Che fa, ora se ne va in America?
No, ma i provini li faccio: negli Stati Uniti o ci vai a lavorare, o finisci a fare l’italiano che recita in America per tutta la vita. Io vivo e vivrò per sempre a Napoli, dove ho comprato casa due anni fa. Il pubblico che ho in città, che mi ferma per strada, è fatto di persone che rispettano il mio lavoro con discrezione. Non scambierei mai la mia fama con quella dei ragazzi di Mare Fuori, che nemmeno possono andare in giro per strada.
La polemica: in Italia finanziamo troppi film?
A grandi linee direi che sarebbe meglio se ne facessimo meno, ma migliori.
Attori e registi sono pagati troppo?
Si. E rispetto alla media dei lavoratori, in generale, sono cifre senza senso. Se poi ci metti la pubblicità per le sponsorizzazioni, è un giro di soldi incredibile. Fai la pubblicità ai gioielli, due o tre giorni di lavoro, e le cifre sono pazzesche. Conviene a tutti: all’azienda, che invece di spendere 500 mila euro per una pubblicità, ne investe 20.000 facendo indossare un orologio o un gioiello. E conviene all’attore.
Lo fa anche lei?
Io da questo mercato me ne tengo fuori, non mi interessa. Se lo faccio è perché magari mi piace il prodotto. Io ho una macchina Mercedes, e se la Mercedes mi propone qualcosa lo faccio volentieri. Ma non mi troverete mai a fare la pubblicità al borotalco per mezzo milione.
Tanti attori oggi diventano registi. E lei?

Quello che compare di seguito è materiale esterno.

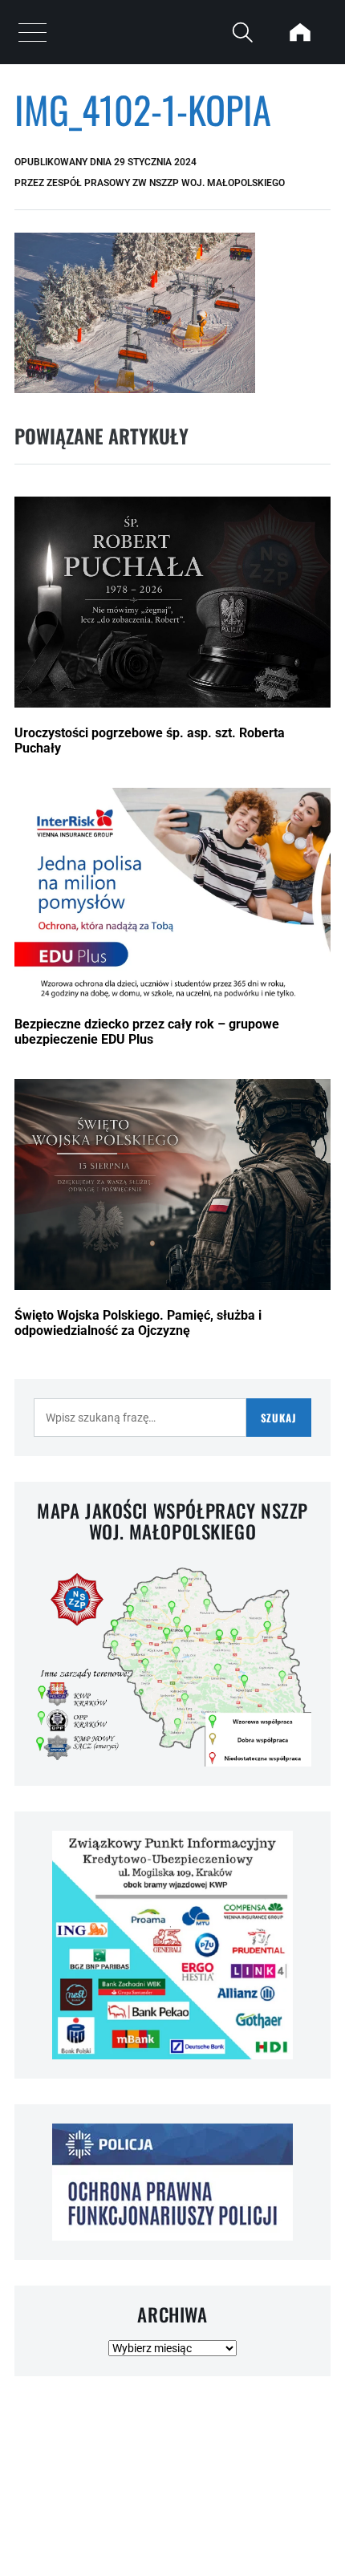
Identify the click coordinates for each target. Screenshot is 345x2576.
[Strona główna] (300, 32)
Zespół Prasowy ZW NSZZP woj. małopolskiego (166, 183)
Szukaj (279, 1418)
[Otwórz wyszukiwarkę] (242, 32)
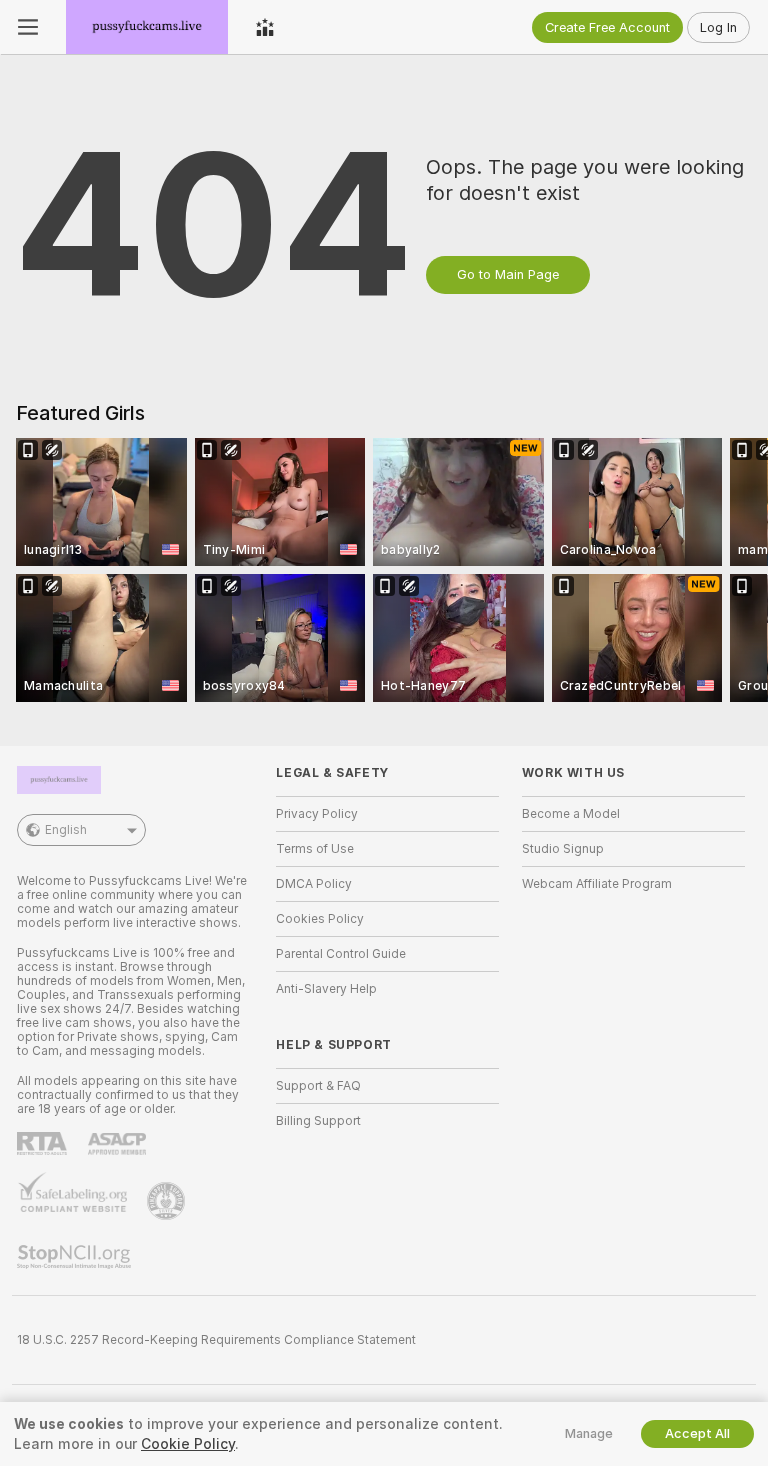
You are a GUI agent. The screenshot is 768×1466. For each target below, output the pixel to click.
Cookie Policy (188, 1444)
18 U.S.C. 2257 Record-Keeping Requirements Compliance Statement (216, 1340)
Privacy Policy (317, 814)
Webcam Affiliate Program (597, 884)
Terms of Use (315, 849)
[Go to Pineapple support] (168, 1201)
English (66, 830)
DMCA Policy (314, 884)
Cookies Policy (320, 919)
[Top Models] (265, 27)
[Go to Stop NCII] (76, 1257)
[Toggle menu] (28, 27)
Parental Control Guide (341, 954)
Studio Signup (563, 849)
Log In (718, 27)
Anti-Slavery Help (326, 989)
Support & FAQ (318, 1086)
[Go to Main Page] (147, 27)
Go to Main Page (508, 274)
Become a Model (571, 814)
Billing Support (318, 1121)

Lo farò, ma serve tempo. Mi voglio dare tempo per fare tante altre cose. Non è il momento di dare lezioni all’università o partecipare alle giurie nei concorsi. Mi voglio concedere almeno altri cinque anni per affermarmi. Di anni ne ho 30, ma mi sto costruendo una carriera. E ci tengo a “educare” il pubblico: magari finirà che farò solo due film all’anno.
E il teatro?
Ancora no. Prima devo passare per questa strada. Poi, un giorno, tornerò a fare a quello che voglio davvero.